Subject to Budget Office approval, projects may receive central funding for a portion of a project’s costs, in which case future depreciation and interest chargebacks to a unit’s operating budget will be prorated.

Accounting Controls

Projects that receive authorization from the appropriate approval level will be entered into the University’s accounting system using 8-ledger project accounts, once Capital Asset Accounting receives the appropriate documentation. Budget Office will provide Capital Asset Accounting with line item detail for the individual projects authorized by the Board as part of the annual capital budget.

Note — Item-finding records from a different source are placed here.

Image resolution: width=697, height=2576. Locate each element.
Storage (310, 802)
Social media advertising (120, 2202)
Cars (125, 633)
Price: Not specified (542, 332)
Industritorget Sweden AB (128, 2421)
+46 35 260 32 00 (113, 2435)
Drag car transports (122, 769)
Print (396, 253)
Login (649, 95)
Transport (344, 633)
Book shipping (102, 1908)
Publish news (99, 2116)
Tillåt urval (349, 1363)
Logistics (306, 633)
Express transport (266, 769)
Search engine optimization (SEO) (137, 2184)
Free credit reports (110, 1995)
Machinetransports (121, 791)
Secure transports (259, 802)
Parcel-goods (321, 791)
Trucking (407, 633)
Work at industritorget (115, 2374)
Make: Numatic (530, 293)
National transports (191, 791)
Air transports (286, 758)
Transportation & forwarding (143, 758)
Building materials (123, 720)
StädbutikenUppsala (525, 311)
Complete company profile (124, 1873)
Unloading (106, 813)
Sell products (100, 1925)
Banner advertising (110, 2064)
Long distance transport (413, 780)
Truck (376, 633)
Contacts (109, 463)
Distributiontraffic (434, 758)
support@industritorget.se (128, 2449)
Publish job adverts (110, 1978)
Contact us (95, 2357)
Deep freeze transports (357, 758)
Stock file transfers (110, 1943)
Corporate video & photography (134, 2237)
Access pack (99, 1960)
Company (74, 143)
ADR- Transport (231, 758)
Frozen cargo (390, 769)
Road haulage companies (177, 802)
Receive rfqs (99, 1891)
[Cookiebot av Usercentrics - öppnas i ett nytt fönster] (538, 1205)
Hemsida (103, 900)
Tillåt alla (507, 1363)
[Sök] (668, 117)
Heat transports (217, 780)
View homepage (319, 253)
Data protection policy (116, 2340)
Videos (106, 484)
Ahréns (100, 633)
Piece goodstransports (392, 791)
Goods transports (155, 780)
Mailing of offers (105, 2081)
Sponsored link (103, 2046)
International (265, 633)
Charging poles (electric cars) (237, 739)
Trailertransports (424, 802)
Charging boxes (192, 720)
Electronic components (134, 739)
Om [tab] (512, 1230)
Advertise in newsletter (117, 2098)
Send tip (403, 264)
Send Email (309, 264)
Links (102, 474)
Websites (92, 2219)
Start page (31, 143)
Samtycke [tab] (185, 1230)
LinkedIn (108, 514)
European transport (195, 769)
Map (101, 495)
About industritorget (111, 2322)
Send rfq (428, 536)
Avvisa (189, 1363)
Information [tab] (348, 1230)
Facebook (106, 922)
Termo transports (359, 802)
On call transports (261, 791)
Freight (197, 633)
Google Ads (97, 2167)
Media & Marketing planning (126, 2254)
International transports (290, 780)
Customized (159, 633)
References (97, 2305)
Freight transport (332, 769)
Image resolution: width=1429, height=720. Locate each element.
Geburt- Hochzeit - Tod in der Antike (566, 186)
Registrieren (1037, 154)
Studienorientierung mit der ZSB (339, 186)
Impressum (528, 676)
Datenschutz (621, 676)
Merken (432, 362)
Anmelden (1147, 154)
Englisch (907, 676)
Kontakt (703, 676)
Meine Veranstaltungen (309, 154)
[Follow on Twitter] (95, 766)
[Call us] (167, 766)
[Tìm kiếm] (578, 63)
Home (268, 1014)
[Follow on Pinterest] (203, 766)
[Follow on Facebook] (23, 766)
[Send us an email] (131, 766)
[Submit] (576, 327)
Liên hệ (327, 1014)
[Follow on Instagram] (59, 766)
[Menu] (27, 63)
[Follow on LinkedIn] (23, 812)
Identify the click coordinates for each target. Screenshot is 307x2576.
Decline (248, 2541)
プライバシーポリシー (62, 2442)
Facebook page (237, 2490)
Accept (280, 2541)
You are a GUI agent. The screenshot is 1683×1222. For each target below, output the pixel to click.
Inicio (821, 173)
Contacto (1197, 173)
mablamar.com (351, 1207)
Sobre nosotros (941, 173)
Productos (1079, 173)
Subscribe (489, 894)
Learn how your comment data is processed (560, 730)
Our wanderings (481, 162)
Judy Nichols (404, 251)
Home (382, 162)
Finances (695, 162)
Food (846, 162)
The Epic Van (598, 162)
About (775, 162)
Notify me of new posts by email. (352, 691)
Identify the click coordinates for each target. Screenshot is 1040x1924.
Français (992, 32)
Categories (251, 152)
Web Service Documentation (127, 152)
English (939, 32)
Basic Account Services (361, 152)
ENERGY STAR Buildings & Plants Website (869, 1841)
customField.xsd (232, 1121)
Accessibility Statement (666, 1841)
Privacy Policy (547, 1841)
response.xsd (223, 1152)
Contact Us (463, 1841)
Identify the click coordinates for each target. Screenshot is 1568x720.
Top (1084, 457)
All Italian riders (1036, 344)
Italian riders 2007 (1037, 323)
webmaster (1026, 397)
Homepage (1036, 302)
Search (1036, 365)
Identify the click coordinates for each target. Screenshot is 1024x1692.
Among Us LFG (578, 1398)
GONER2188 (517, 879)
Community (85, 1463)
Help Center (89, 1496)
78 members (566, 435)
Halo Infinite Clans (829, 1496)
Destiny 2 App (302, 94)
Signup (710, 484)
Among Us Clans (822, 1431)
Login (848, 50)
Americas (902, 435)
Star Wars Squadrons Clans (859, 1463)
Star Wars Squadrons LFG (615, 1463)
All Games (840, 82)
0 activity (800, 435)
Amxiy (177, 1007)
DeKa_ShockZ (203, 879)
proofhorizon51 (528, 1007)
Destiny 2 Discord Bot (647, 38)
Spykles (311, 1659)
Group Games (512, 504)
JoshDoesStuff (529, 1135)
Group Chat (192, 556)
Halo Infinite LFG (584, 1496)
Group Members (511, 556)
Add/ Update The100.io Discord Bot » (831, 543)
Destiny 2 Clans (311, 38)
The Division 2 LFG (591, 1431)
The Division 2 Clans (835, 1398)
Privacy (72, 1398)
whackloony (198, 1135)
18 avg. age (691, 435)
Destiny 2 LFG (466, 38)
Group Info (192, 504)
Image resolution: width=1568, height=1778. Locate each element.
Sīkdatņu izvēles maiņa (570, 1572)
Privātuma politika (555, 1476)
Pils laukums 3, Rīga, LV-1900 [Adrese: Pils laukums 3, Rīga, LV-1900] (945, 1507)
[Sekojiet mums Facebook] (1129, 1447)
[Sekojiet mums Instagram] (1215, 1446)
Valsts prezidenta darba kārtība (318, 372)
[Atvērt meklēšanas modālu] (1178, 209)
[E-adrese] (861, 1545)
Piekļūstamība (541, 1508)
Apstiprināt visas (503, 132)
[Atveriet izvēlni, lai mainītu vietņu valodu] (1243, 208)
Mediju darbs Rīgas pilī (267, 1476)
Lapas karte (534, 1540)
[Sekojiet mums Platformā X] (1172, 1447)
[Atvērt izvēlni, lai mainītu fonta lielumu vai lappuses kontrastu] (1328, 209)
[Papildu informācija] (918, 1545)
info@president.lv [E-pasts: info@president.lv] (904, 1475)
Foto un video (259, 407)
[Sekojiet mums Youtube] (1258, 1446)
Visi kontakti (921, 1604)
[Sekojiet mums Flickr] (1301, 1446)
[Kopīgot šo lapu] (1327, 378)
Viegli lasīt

Capital Asset Accounting processes around capital assets are defined in University Financial Policies 1004.1-8.

On an annual basis, the Budget Office and Capital Asset Accounting will review all open projects to determine the status of the project and to determine if projects should be closed. Project accounts should be closed upon completion of the project. If a project does not commence spending within the fiscal year for which it received authorization, the project account will be closed and the project must be re-submitted for authorization.

At the time a project is closed, any remaining authorized budget will be closed out and will not be reallocated to another project. On all projects that are jointly funded by both the center and a unit, unit funds will be expended first. Any funds remaining at the end of the project will be returned to the center, up to its total contribution, and then any remaining funds will be returned to the unit.